所有这些仪器设备并非孤立运作，而是构成了一个严密的检测系统。实验室必须建立完善的仪器设备期间核查、校准和维护保养制度，确保所有的检测仪器始终处于最佳的运行状态，从而为水中金黄色葡萄球菌测定数据的可靠性提供坚实的物理硬件保障。

应用领域

水中金黄色葡萄球菌测定作为评估水质卫生和安全的重要技术手段，其应用领域十分广泛，涵盖了公共卫生监督、医疗感染控制、食品生产用水安全以及生态环境保护等多个国计民生的重要行业。随着全社会对健康生活质量要求的不断提高，该检测项目的应用场景正在持续拓展。

首先是卫生监督与疾病预防控制领域。各级疾控中心、卫生监督所在对辖区内的集中式供水单位、二次供水设施、公共游泳池、温泉洗浴中心、水上乐园等进行定期抽检和卫生许可审查时，必须将金黄色葡萄球菌作为关键卫生指标进行监控。一旦发现超标或阳性，将立即采取关闭场所、消毒管网等行政干预措施，以预防水源性疾病的暴发。

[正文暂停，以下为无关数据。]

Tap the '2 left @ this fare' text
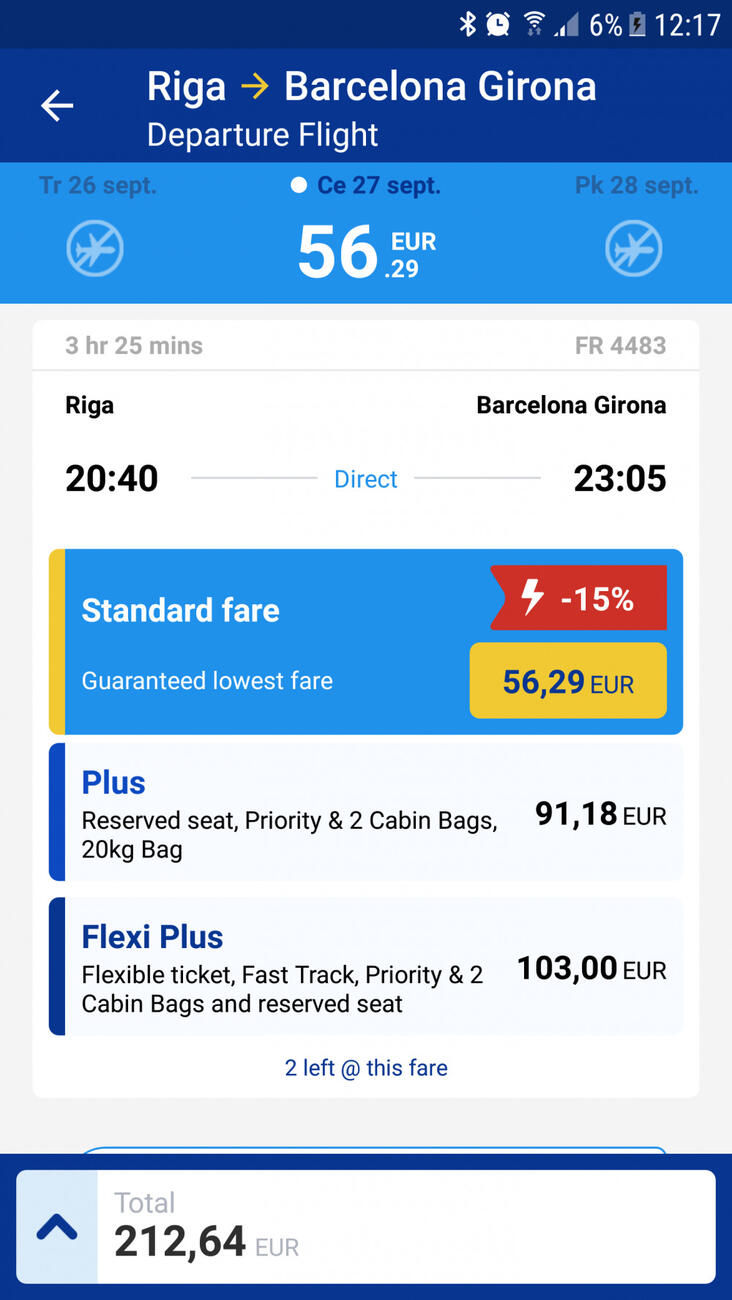Screen dimensions: 732x1300 pyautogui.click(x=366, y=1067)
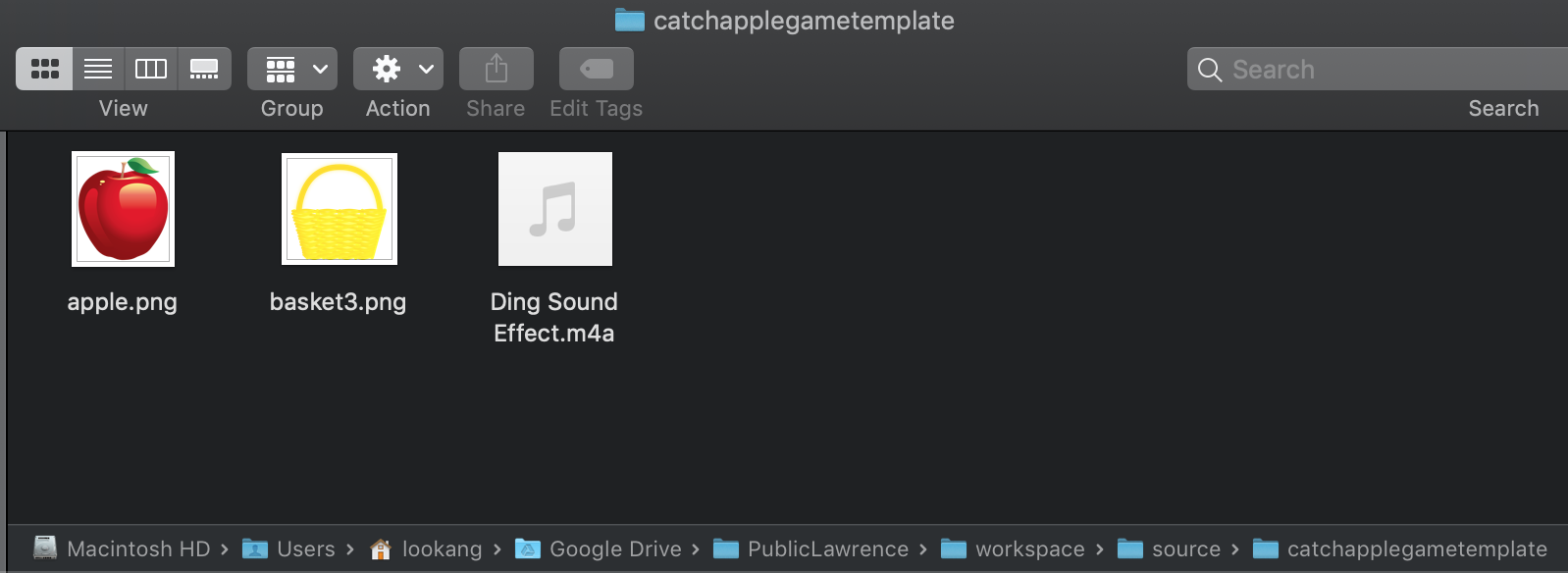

其次是饮用水及包装饮用水生产行业。矿泉水厂、纯净水厂、饮料制造企业在水源开发、生产过程监控以及成品出厂检验环节，都需要进行严密的微生物检测。金黄色葡萄球菌是包装饮用水国家食品安全标准中的必检项目，任何批次的产品若检出该致病菌，都将被视为不合格产品，严禁流入市场，这直接关系到企业的品牌信誉和消费者的生命健康。

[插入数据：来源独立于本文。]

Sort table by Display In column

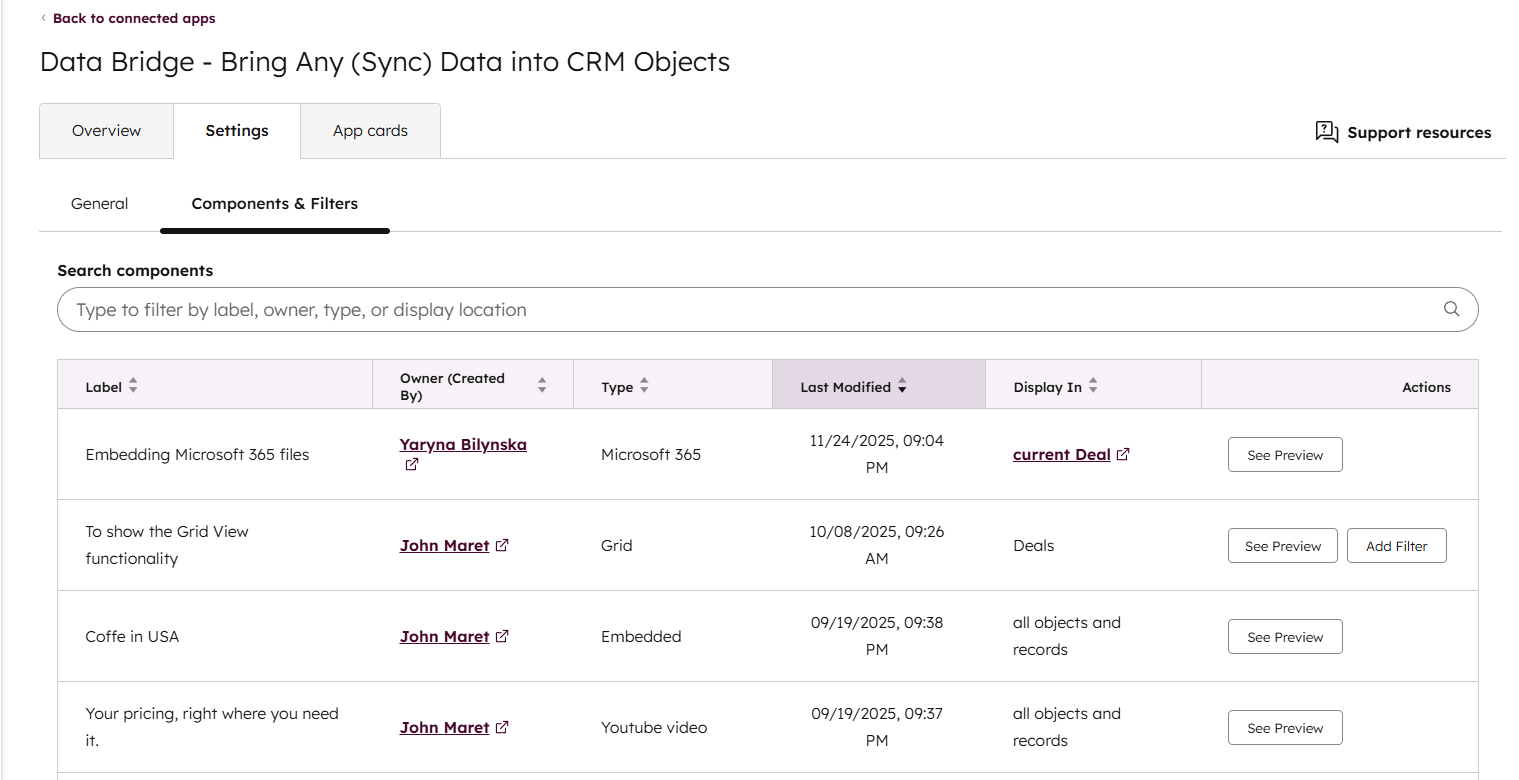pyautogui.click(x=1093, y=386)
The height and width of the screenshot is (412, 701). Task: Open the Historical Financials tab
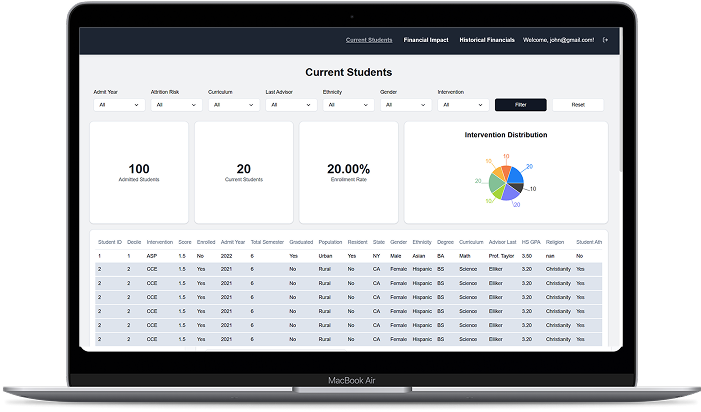pos(487,40)
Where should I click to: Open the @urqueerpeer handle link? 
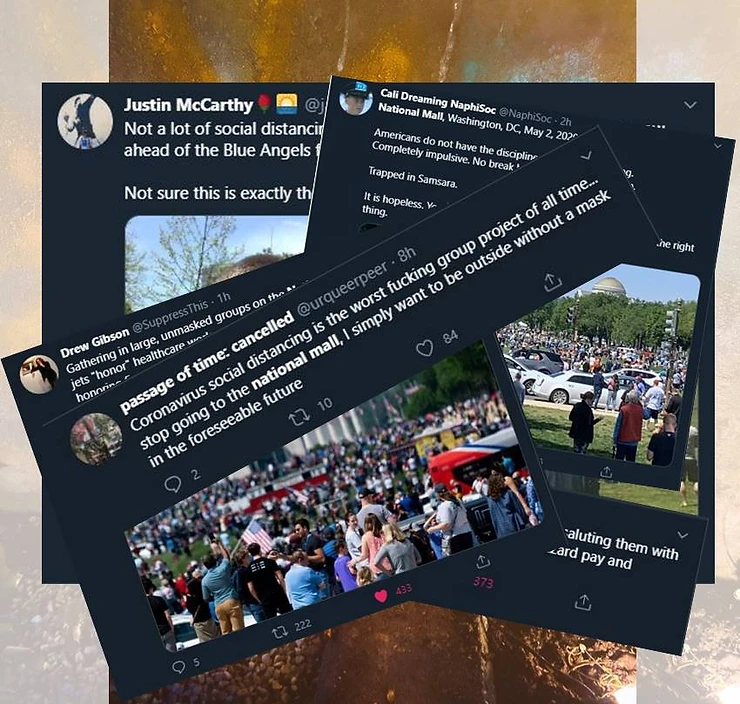point(342,290)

再次是医疗机构的污水处理与环境监测领域。医院、诊所、疗养院等地每日排放大量含有病原体的污水，这些污水在排入市政管网前，必须经过专业的污水处理设施处理，并定期监测金黄色葡萄球菌等致病菌的灭活效果。此外，医院内部的血液透析用水、口腔诊疗用水、手术器械清洗用水等，对无菌或极低菌落状态有着极高要求，必须通过检测确保绝不含有金黄色葡萄球菌，以防引发严重的院内继发感染。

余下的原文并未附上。